Try it :: For the data below, please report each line where the word "resolution" is found.

Source data ::
□ □ □ □ □
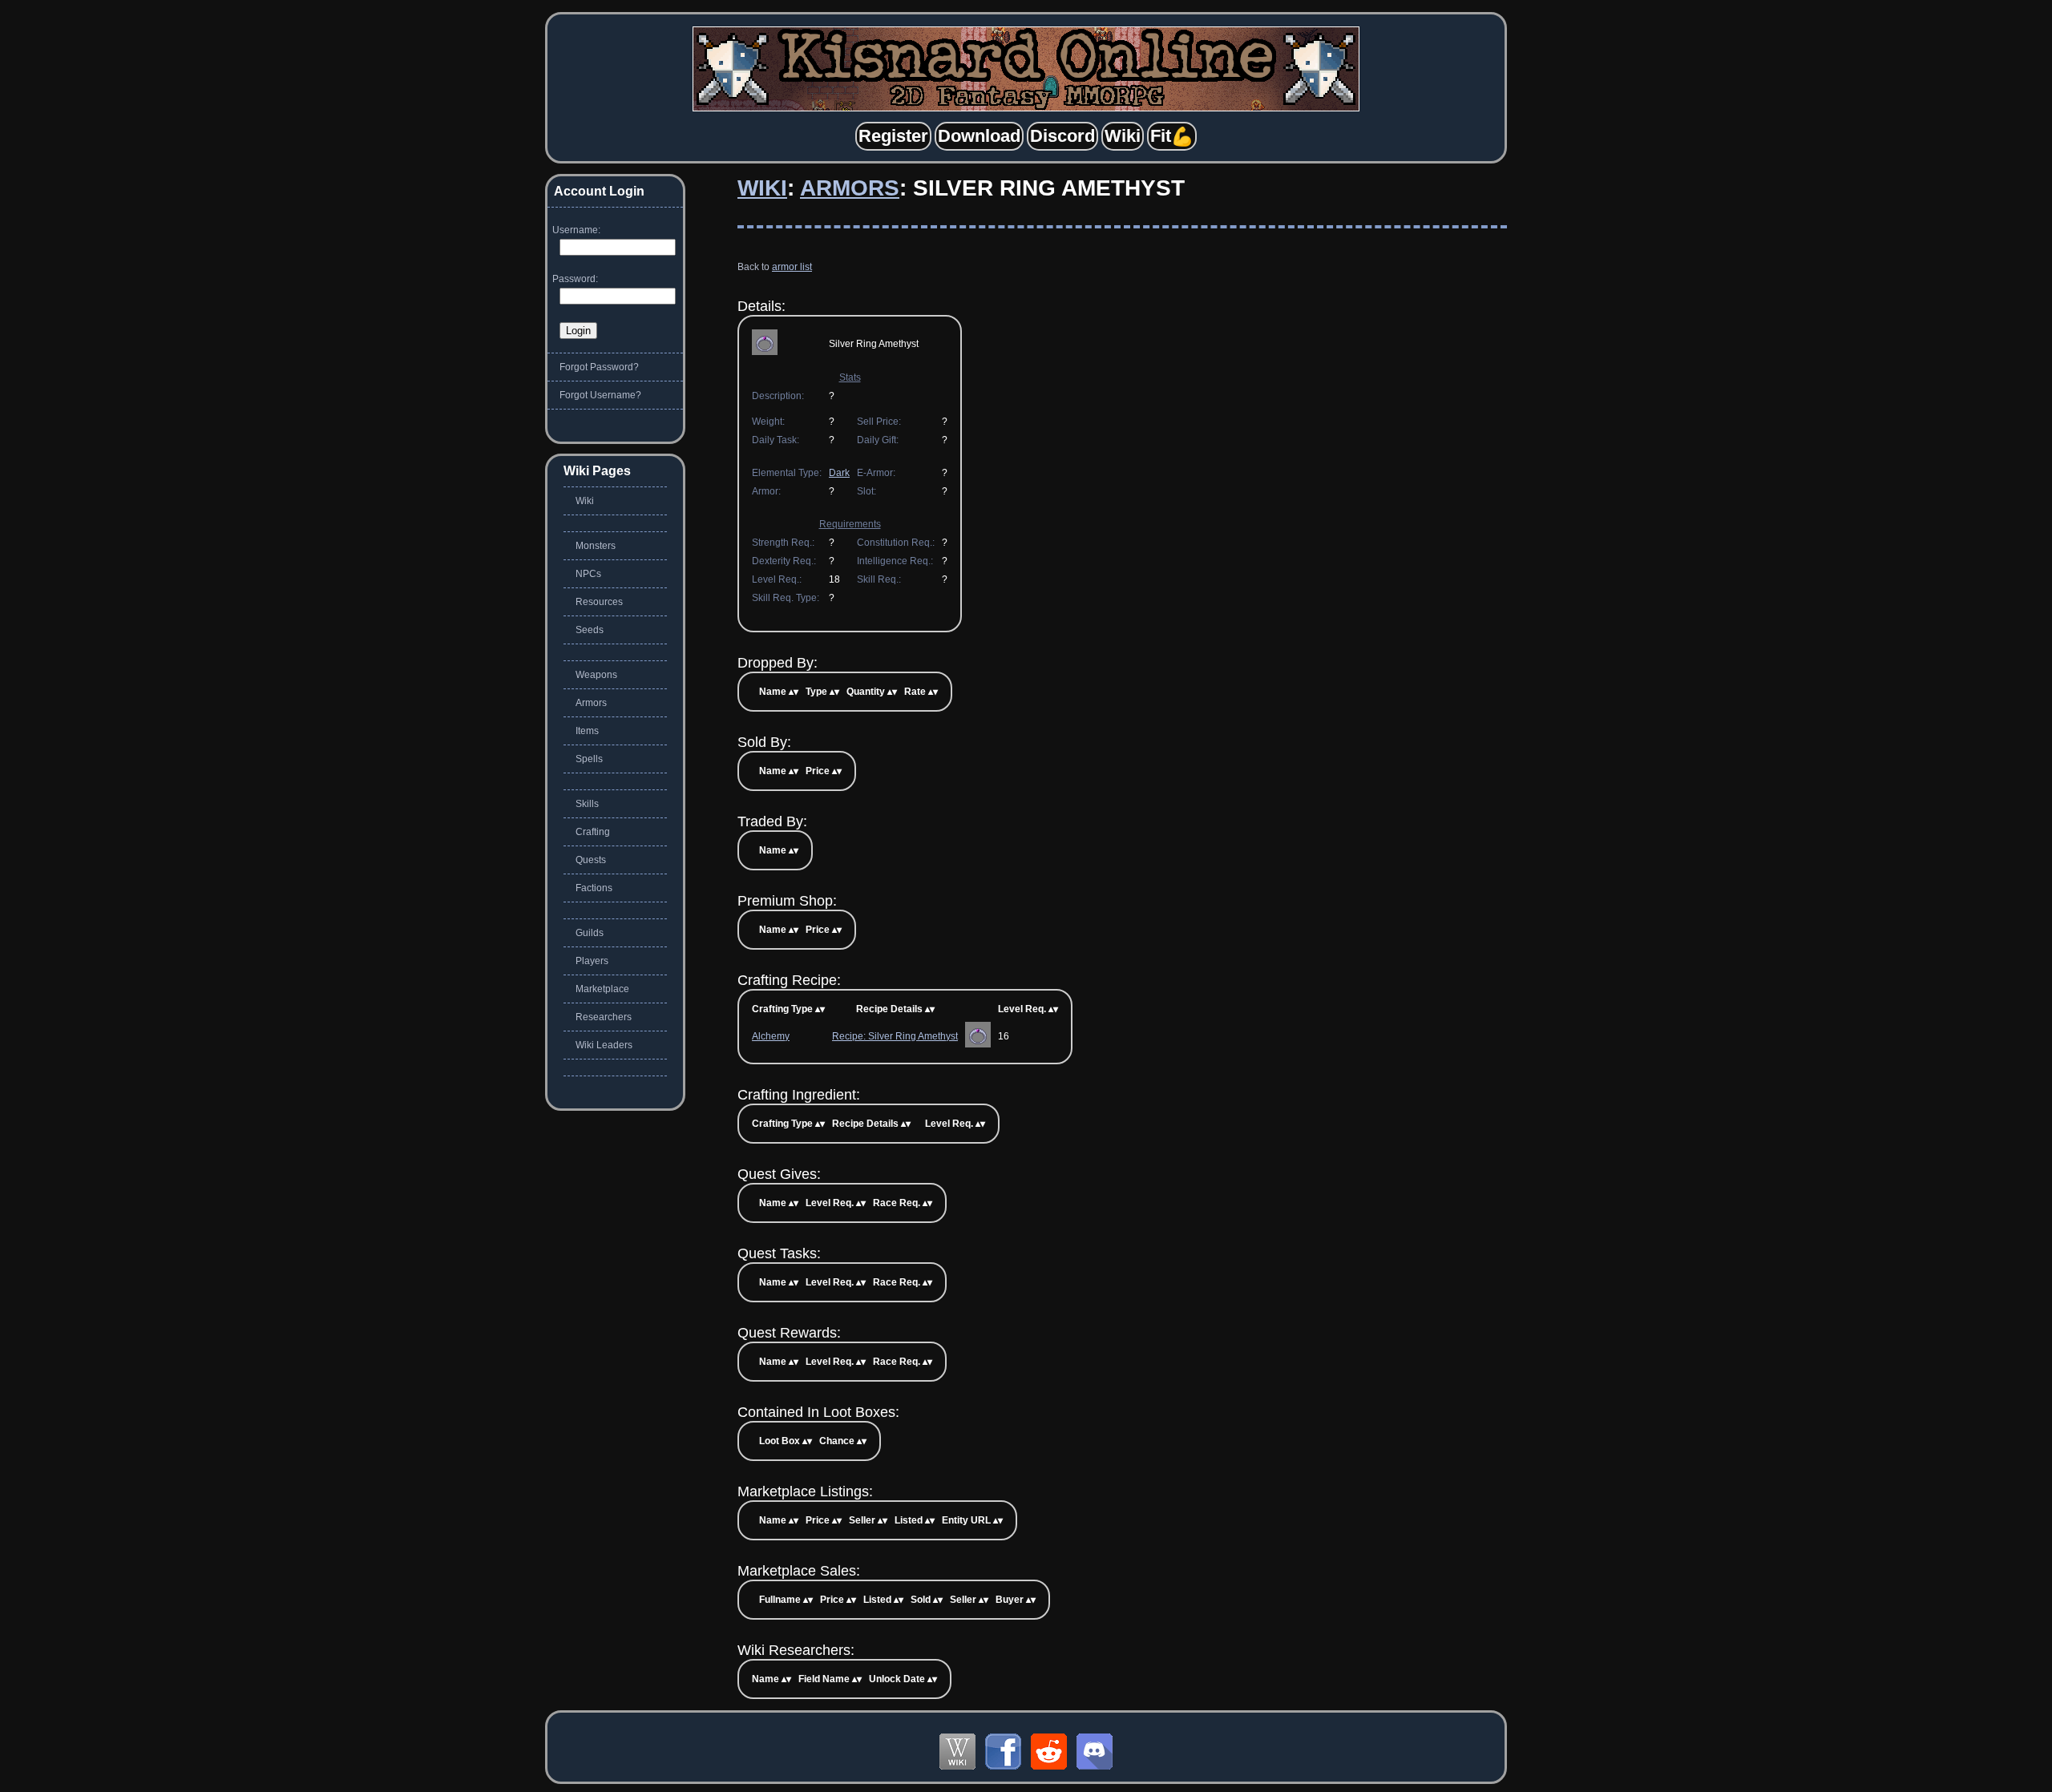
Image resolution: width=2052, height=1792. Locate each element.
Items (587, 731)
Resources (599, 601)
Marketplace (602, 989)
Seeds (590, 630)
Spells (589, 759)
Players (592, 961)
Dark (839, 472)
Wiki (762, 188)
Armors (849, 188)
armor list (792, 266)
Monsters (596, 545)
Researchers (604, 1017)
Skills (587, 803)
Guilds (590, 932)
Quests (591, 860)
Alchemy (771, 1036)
□ □ □ □ □
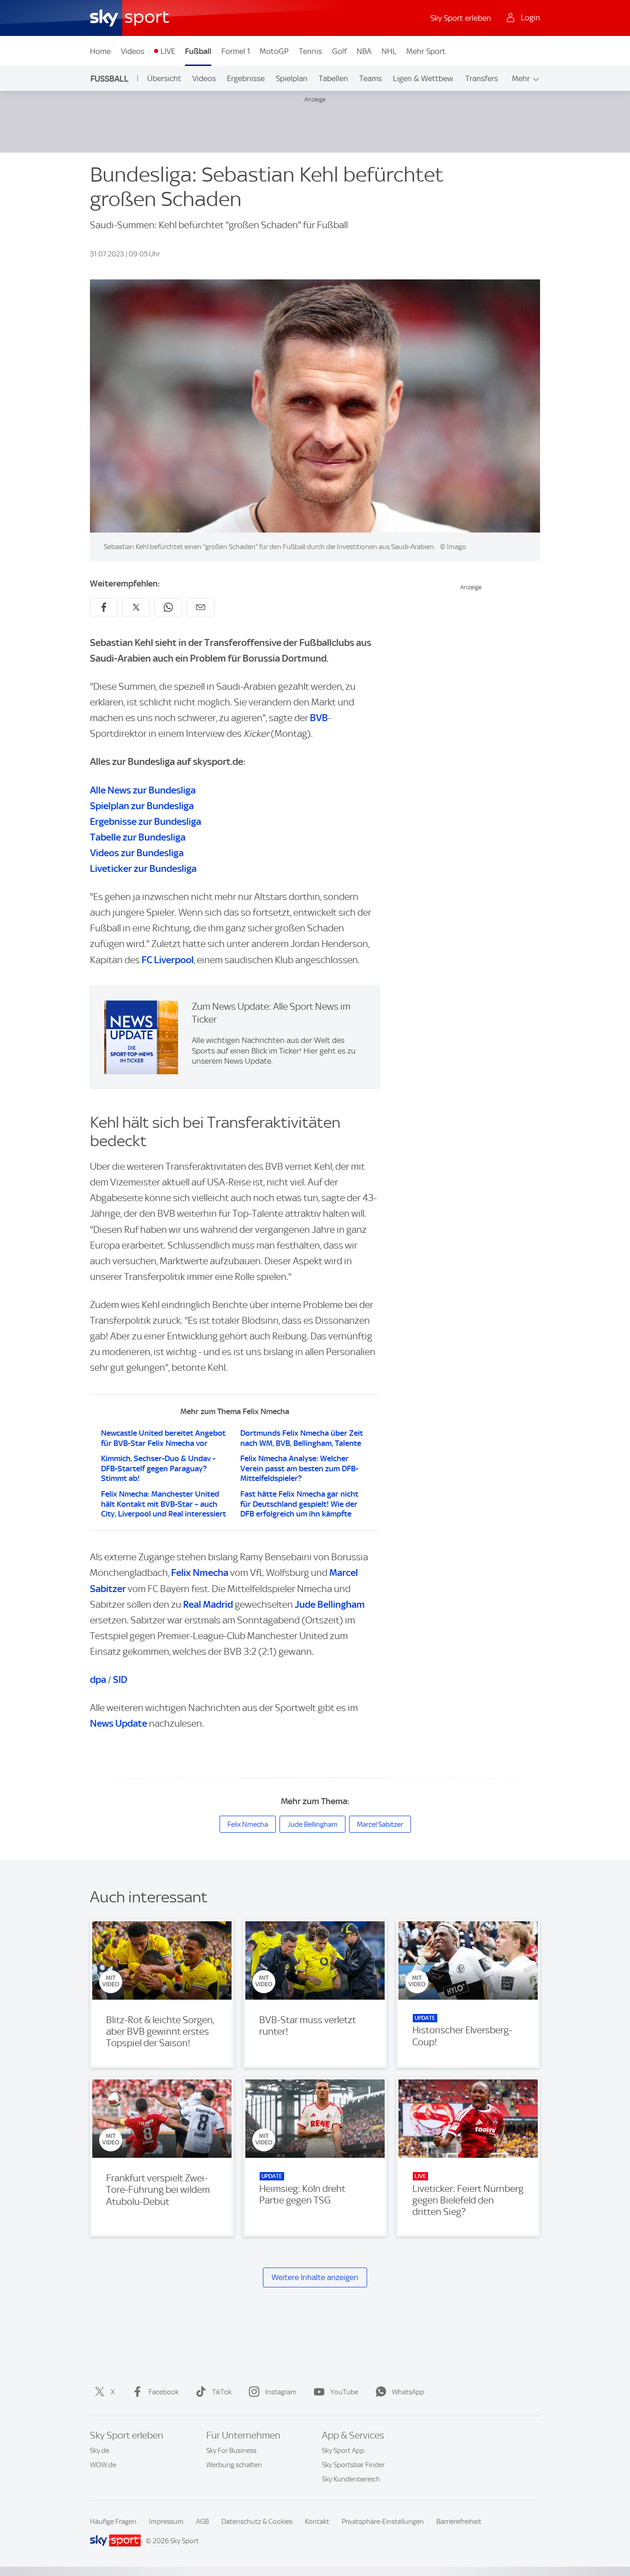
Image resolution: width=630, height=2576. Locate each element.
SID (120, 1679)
□ □ □ □ □
Response below ::
Image resolution: width=2052, height=1792. Locate each element.
Image resolution: width=630, height=2576. Locate each element.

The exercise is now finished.